PBS — Portable Batch System
A legacy job scheduler (this site uses Slurm).
Process
A running instance of a program, with its own process ID (PID) and memory. A single program can spawn multiple processes — for example, an MPI job launches one process per rank.
Netid
A unique campus username assigned to each member of the Dartmouth community, used for authentication across university systems including HPC.
QOS — Quality of Service
Slurm mechanism for priority and limits.
Quota
A limit on how much storage space a user or directory can consume. Quotas prevent any one user or program from using more than their fair share of shared storage resources.
Scheduler
A program that receives job submissions from users, keeps track of the cluster's available resources, and decides when and where each job should run. This site's cluster uses Slurm.
Shared Memory
An architecture where all processors share a single pool of RAM, like in a regular laptop computer.

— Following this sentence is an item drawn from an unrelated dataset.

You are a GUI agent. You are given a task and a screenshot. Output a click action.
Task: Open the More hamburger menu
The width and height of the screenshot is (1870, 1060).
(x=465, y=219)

SIF — Singularity Image Format
Container image format used by Apptainer.
SLURM — Simple Linux Utility for Resource Management
The job scheduler used on the Discovery cluster.

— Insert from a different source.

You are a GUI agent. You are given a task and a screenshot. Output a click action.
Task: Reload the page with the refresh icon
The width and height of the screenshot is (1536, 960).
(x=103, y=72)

Slurm — Simple Linux Utility for Resource Management
The job scheduler used on the Discovery cluster.
SSH — Secure Shell
Encrypted protocol for remote access.
Scratch
High-speed temporary storage on the cluster, optimized for the heavy read/write patterns of running jobs. Files on scratch are not backed up and may be purged automatically after a period of inactivity.
Scratch Storage
High-speed temporary storage on the cluster, optimized for the heavy read/write patterns of running jobs. Files on scratch are not backed up and may be purged automatically after a period of inactivity.
Storage
The persistent, non-volatile data repositories that jobs read from and write to. This includes parallel file systems (e.g., Lustre, GPFS) shared across many nodes, local scratch disks on individual nodes, and longer-term archives. Unlike memory, storage retains its contents after power is removed.
Home Directory
A small, persistent, backed-up personal directory on the cluster (typically accessed as ~). Intended for scripts, configuration files, and small personal files — not for large datasets or heavy job I/O.
VPN — Virtual Private Network
Software that creates a secure, encrypted connection to a campus network from an off-campus location, enabling access to resources that are restricted to on-campus use.

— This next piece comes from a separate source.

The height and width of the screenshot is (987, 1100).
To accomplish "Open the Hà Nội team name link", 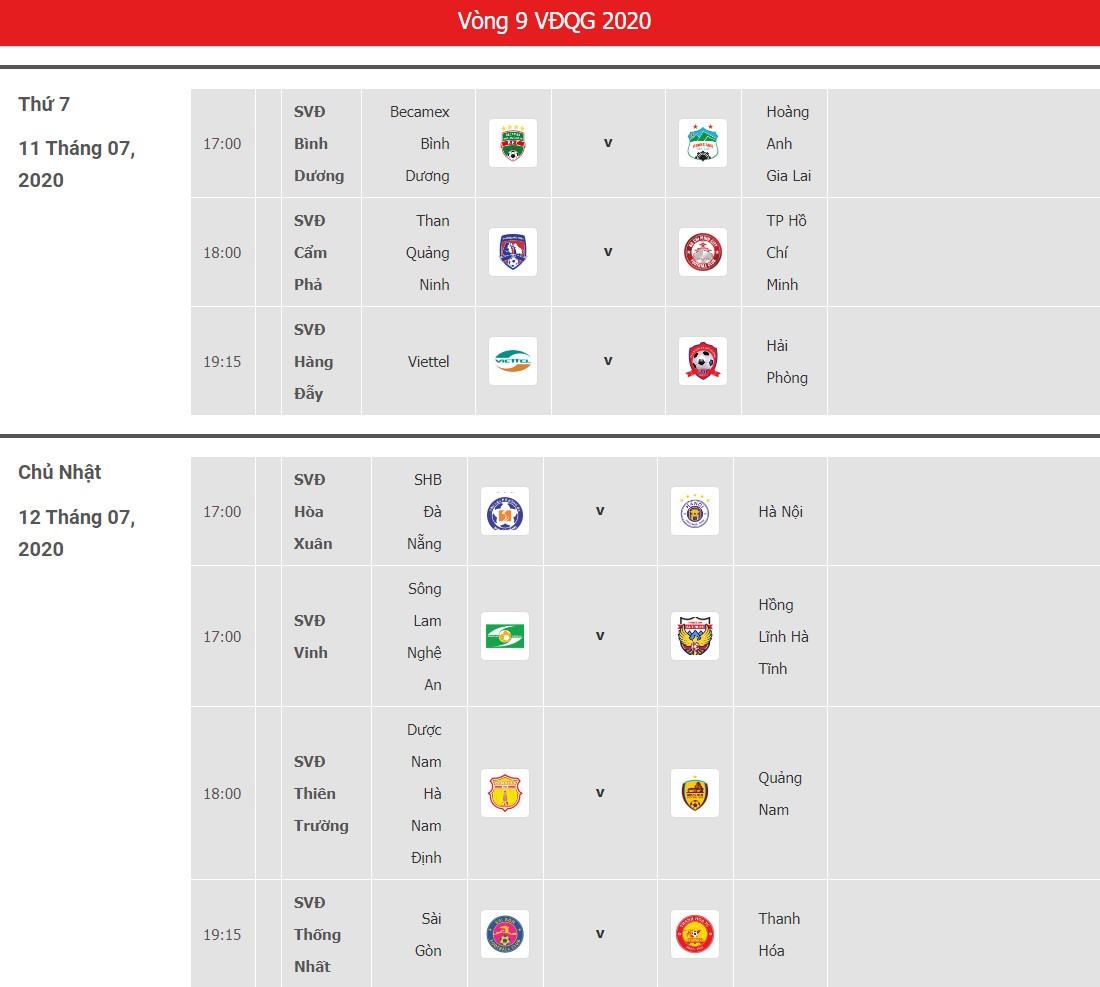I will (780, 511).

venv — Python virtual environment
A bundle of Python packages of specific versions.
Huggingface Hub
The online model registry at huggingface.co where researchers publish pre-trained model weights, tokenizers, and datasets. The transformers library downloads from the Hub on first use and caches the files locally under $HF_HOME.
Device_Map
An accelerate feature that automatically partitions a model's layers across all available GPUs (and CPU/disk if needed) so that large models exceeding a single GPU's memory can still run. Enabled by passing device_map="auto" to AutoModel.from_pretrained().
Accelerate
A HuggingFace library that abstracts multi-GPU and mixed-precision training and inference. Required for device_map="auto" in transformers.